La buena noticia es que, observando la evolución desde 2014, se puede decir que hay 90.000 personas más con discapacidad que han accedido a estudios secundarios y/o universitarios, haciendo que estos niveles formativos ganen peso en el conjunto de la población en edad de trabajar con discapacidad. La evolución de las personas con discapacidad con estudios superiores, que registran tasas de crecimiento del 30% respecto a 2014, más del doble del crecimiento experimentado por las personas sin discapacidad (12%). Por su parte, en cuanto a los estudios secundarios, la evolución de las personas con discapacidad ha tenido también un crecimiento importante del 20% desde 2014, no así las personas sin discapacidad cuya tasa es negativa al disminuir el número de personas con este nivel de formación.

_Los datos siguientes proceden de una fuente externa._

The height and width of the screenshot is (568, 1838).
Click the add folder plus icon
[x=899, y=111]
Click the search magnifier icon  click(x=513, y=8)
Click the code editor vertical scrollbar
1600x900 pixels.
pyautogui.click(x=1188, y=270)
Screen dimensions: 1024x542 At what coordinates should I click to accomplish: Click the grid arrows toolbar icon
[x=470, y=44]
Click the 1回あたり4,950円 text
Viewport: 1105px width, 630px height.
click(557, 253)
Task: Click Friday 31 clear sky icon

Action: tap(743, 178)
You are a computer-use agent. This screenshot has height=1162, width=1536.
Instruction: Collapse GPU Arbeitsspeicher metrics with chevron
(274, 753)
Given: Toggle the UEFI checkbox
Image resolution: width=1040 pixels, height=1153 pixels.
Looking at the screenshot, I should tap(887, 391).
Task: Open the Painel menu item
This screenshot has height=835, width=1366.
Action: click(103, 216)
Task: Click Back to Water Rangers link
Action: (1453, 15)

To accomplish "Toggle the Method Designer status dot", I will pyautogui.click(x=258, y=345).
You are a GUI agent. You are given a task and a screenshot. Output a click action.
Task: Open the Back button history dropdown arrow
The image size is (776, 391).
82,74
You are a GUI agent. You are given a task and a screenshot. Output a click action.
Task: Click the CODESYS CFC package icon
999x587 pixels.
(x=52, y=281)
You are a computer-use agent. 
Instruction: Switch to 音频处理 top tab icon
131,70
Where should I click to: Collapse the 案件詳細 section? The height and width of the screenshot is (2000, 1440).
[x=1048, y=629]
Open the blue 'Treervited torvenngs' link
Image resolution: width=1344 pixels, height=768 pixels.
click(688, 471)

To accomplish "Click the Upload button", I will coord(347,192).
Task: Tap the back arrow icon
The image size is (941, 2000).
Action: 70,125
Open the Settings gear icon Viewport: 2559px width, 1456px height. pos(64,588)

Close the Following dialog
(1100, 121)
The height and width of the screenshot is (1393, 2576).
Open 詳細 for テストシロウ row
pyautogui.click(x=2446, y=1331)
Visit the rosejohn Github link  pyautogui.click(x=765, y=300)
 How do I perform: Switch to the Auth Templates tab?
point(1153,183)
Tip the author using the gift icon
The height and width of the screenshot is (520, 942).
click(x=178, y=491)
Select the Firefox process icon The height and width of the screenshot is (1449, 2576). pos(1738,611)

¿Qué ocurre con los universitarios con discapacidad?

En otro análisis publicado recientemente sobre el mercado de trabajo de las personas con discapacidad, se apuntaba que en 2020 las personas ocupadas alcanzaron el medio millón y se lograba la cifra más alta desde 2014, con una tasa de empleo del 26,7%. Desde 2014 más de la mitad de las personas ocupadas con discapacidad han cursado estudios de secundaria o ha acudido a algún tipo de programa formativo de inserción laboral. Este nivel formativo es el más habitual entre el colectivo de la discapacidad, aunque los ocupados con estudios superiores también han aumentado su peso y ya representan más del 30% de todos los ocupados con discapacidad.

Si analizamos la evolución desde 2014, los ocupados con estudios universitarios y de secundaria han experimentado crecimientos espectaculares del 44% y 39% respectivamente. Los expertos advierten que, los crecimientos de las personas sin discapacidad con los mismos niveles formativos y en el mismo periodo de tiempo han sido muy inferiores. 

Es evidente entonces que la formación se constituye como un instrumento fundamental para la inserción laboral. Respecto a la relación entre nivel educativo e inserción laboral, se observa la relación existente entre ambas variables. Las personas con discapacidad ganan presencia en el mercado laboral a medida que su formación es mayor.  Así, entre las personas con discapacidad sin estudios, la tasa de actividad y empleo es sólo del 16% y del 11% respectivamente; y sin embargo en los casos en que se han finalizado estudios superiores, las tasas de actividad y empleo se elevan hasta el 53% y el 47% respectivamente. Es decir, el nivel de formación es una garantía para la incorporación al mercado de trabajo de las personas con discapacidad.

Respecto a las tasas de paro, igualmente, el nivel de formación tiene una incidencia positiva en el desempleo de este colectivo, dado que, a mayor nivel de formación, menor nivel de paro.  Por tanto, el nivel formativo proporciona una mayor inserción y estabilidad laboral puesto que a medida que se incrementa, mejoran las opciones de empleo y contratación. En palabras de María Viver, directora de la Fundación Randstad: “Creemos que la formación y el desarrollo del talento son clave para mejorar la empleabilidad y asegurar la integración social y laboral de las personas con discapacidad en el nuevo contexto del mercado laboral”.